Overtraining Series, Pt. 2: Stages Of Overtraining

Learn the stages of overtraining to spot it early on. and prevent injury and even worse.

Learn the stages of overtraining to spot it early on. and prevent injury and even worse.

Overtraining is a commonly heard term in the athletic and exercise communities. The skeptics who believe there is no such thing as overtraining often scoff at it. However, the careful and calculated athlete who can’t afford a setback fears it. The problem with overtraining, however, is that it’s nebulous. Moreover, it’s completely dependent on each athlete and it doesn’t look the same. For an ultra-marathoner who runs 20-30 miles a week for maintenance, it will look completely different from the weekend warrior who averages only 5-10 miles of running a week.

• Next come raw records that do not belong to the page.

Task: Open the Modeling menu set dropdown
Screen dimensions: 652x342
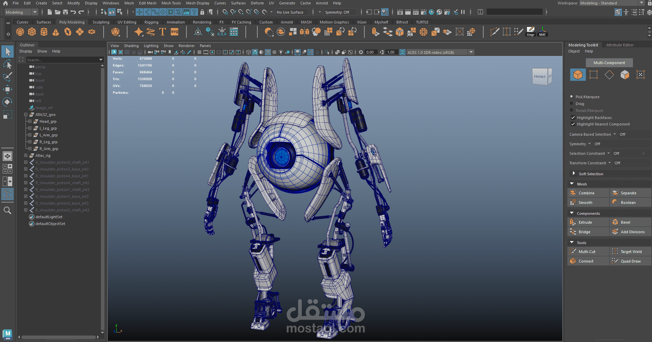Action: point(21,12)

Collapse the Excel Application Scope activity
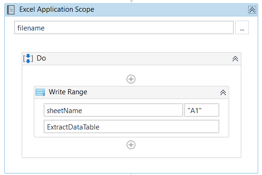(x=252, y=10)
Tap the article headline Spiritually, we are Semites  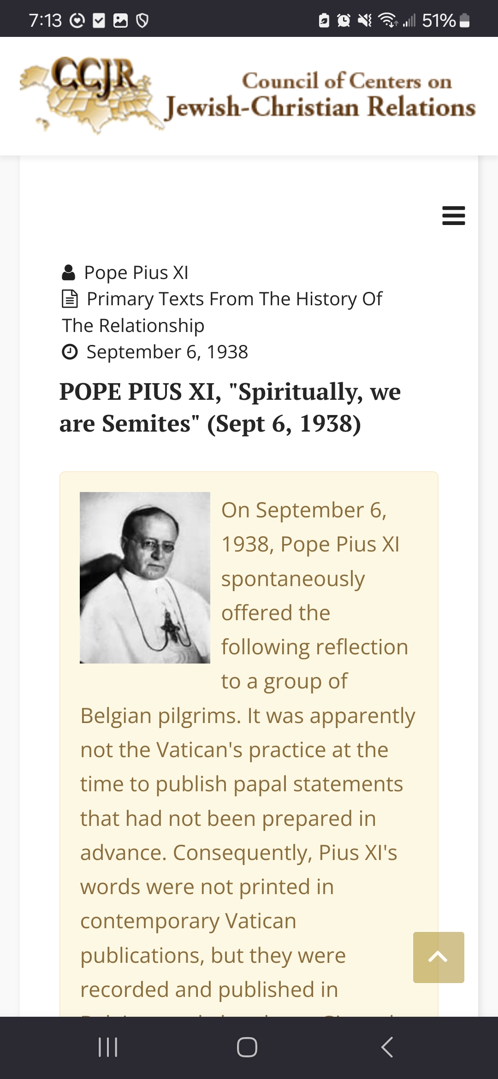[230, 407]
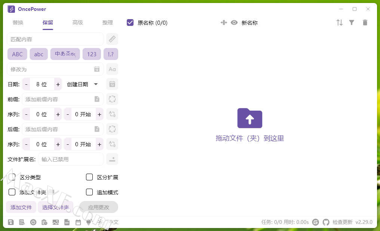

The signs and symptoms of overtraining are the same across the board. However, while some athletes may suffer from fatigue, other athletes may suffer from constant soreness. These differences make it hard to diagnose. This is why it’s important to understand what overtraining is and what it’s not.

Overtraining – What It’s Not

It’s important to understand what overtraining is, as well as what it is not. Simply put, overtraining is putting too much stress on the body without the necessary recovery time. Every athlete and coach know that in order to increase performance, you must push past your limits. However, without the necessary recovery time after pushing those limits, an athlete will begin to break down. Performance will start to suffer and overall health becomes a concern.

Overtraining may be the point of a body’s break down, but it is not just simply the feeling of tiredness, soreness, or pushing hard. On one end of the spectrum are skeptics and hardcore athletes who believe there is no such thing as overtraining – that it’s simply an excuse to be lazy. On the other end of the spectrum are those that fear it so much so that they never improve their performance because they never push their limits. However, it’s neither an excuse to be lazy nor is it unwarranted fear. It can be entirely prevented if you listen to your body and know the stages.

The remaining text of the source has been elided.